WHAT THIS TASK INVOLVES> Every line of the entries below from the one containing "Close the Add" to the one containing "Select the fifth", both ends included, must be written out exactly. No other line belongs in the answer.

BEGIN RECORDS FOR THE EXERCISE

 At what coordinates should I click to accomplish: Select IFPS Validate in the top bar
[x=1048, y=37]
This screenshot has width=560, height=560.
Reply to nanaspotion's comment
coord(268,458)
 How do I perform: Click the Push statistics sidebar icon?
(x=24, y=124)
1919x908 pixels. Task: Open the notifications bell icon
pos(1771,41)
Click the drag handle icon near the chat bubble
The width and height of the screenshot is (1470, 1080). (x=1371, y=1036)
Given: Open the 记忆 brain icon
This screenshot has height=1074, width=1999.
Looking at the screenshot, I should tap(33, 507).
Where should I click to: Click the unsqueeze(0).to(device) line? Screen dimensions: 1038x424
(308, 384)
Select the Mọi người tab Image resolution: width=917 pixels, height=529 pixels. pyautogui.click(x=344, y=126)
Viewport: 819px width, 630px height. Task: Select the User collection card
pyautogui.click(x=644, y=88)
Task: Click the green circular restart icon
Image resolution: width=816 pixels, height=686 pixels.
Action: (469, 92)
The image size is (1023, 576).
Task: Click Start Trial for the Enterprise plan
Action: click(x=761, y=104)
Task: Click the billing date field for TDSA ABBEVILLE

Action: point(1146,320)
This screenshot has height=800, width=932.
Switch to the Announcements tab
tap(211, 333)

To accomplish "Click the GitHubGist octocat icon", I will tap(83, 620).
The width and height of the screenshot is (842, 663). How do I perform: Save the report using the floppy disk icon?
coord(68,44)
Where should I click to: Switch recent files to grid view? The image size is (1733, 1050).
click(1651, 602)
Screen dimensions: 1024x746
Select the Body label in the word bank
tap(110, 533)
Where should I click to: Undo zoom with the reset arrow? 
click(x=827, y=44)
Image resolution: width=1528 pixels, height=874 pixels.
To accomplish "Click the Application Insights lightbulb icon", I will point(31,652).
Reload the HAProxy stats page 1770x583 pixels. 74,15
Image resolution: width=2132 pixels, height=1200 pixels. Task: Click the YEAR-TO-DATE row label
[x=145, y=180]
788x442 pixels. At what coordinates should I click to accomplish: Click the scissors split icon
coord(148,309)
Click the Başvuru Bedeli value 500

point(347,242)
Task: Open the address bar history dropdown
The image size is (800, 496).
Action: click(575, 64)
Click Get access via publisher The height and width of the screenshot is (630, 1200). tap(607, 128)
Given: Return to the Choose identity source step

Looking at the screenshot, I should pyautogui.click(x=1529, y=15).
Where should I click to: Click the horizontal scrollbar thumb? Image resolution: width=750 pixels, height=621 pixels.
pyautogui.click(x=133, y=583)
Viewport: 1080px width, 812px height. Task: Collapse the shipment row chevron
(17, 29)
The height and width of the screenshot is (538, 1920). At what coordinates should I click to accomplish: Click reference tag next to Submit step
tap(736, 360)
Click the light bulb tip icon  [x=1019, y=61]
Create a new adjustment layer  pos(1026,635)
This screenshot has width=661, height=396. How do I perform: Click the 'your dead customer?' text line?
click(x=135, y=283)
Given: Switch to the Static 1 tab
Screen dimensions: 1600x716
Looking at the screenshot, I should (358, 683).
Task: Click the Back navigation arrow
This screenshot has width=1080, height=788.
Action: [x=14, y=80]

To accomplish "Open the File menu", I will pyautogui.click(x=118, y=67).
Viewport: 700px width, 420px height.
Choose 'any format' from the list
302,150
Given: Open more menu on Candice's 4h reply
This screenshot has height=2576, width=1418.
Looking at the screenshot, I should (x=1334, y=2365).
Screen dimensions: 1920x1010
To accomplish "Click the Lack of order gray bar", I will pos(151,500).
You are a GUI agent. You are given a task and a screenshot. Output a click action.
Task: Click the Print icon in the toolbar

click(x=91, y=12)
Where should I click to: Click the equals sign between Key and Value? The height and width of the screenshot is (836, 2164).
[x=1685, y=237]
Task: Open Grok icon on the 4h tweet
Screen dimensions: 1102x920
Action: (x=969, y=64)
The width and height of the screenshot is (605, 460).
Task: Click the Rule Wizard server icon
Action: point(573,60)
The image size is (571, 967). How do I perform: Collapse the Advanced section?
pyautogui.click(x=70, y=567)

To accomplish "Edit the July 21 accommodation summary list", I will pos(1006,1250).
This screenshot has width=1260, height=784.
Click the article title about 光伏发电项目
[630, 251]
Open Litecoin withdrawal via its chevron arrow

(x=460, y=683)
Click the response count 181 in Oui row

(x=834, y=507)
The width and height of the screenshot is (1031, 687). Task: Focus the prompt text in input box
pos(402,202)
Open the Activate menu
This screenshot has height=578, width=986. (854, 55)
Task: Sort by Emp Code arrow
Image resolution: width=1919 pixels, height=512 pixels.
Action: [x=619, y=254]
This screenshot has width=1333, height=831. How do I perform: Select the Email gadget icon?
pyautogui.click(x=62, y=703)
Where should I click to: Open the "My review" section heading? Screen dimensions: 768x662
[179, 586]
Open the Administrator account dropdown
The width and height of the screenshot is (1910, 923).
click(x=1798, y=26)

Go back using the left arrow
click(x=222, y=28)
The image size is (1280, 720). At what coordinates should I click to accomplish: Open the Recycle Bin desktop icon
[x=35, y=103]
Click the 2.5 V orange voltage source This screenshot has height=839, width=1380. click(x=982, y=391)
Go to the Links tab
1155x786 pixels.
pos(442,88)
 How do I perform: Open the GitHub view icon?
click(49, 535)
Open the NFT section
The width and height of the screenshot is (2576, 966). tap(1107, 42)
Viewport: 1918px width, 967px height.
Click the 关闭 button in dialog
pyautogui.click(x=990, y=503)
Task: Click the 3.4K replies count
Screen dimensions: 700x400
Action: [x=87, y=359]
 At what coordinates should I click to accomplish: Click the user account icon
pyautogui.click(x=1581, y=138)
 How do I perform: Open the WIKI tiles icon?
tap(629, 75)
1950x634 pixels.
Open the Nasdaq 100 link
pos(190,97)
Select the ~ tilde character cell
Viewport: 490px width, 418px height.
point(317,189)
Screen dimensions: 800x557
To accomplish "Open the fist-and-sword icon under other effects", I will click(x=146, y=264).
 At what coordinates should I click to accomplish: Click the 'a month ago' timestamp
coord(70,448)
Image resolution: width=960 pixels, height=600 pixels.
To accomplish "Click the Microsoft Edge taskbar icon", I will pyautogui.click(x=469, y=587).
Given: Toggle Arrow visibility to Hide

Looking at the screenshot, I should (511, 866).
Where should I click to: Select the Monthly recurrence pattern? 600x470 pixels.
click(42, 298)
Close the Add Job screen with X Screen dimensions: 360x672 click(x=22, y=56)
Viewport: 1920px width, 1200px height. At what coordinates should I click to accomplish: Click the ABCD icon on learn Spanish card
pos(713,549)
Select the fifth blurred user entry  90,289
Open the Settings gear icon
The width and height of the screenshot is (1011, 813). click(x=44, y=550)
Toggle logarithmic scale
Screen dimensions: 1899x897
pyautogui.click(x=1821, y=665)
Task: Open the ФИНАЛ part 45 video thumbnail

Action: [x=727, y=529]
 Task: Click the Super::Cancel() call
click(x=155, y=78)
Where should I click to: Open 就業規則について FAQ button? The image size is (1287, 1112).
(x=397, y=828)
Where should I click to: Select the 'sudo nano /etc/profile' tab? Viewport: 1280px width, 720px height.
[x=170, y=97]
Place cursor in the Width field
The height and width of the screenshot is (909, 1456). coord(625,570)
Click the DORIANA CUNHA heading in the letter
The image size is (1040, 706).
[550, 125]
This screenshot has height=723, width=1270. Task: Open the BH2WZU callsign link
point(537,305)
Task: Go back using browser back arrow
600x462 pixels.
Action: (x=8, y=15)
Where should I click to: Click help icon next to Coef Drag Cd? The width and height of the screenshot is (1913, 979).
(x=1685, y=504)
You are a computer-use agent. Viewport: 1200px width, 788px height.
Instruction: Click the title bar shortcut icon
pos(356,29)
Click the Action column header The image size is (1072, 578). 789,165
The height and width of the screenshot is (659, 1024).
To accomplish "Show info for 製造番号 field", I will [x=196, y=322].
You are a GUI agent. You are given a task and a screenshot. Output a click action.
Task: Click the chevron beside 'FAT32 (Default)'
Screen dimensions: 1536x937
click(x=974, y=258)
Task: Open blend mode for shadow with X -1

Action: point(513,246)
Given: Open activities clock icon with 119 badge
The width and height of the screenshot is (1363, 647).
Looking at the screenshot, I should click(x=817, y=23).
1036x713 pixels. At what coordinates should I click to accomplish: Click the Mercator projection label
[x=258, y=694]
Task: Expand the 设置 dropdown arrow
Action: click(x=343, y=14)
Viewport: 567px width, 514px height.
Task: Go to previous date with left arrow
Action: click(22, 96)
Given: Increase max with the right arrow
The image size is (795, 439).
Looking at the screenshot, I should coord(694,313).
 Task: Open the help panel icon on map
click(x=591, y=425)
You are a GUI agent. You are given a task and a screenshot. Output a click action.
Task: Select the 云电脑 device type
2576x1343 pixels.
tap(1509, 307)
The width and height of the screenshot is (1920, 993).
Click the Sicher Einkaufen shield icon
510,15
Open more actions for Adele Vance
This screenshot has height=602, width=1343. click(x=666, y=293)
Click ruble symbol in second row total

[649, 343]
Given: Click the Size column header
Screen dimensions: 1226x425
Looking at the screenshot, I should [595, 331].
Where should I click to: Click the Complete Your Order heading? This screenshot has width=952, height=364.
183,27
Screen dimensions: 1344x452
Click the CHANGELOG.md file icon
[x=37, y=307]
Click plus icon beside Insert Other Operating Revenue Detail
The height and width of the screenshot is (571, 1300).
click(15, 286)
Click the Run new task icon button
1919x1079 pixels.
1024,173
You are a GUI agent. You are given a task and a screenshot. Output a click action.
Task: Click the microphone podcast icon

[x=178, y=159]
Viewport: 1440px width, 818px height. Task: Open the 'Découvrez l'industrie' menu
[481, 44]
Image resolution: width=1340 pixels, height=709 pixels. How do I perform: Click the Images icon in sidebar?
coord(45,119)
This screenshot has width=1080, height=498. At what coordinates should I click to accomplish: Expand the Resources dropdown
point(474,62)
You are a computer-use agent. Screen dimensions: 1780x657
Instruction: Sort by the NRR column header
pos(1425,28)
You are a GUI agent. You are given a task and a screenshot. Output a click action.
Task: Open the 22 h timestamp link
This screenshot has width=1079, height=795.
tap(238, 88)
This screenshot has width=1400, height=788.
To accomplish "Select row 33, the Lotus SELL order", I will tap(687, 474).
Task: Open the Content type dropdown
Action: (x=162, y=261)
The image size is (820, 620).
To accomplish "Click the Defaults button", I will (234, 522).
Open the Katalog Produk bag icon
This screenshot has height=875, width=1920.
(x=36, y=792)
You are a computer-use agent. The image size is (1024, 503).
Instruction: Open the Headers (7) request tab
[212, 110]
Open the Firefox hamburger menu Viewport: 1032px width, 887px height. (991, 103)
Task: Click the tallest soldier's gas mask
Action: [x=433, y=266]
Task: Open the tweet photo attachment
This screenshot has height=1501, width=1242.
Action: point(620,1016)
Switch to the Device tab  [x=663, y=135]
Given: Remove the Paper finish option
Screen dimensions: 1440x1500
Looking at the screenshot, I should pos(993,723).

END RECORDS FOR THE EXERCISE

COMPLETED TASK>
Close the Add Job screen with X Screen dimensions: 360x672 click(x=22, y=56)
Viewport: 1920px width, 1200px height. At what coordinates should I click to accomplish: Click the ABCD icon on learn Spanish card
pos(713,549)
Select the fifth blurred user entry  90,289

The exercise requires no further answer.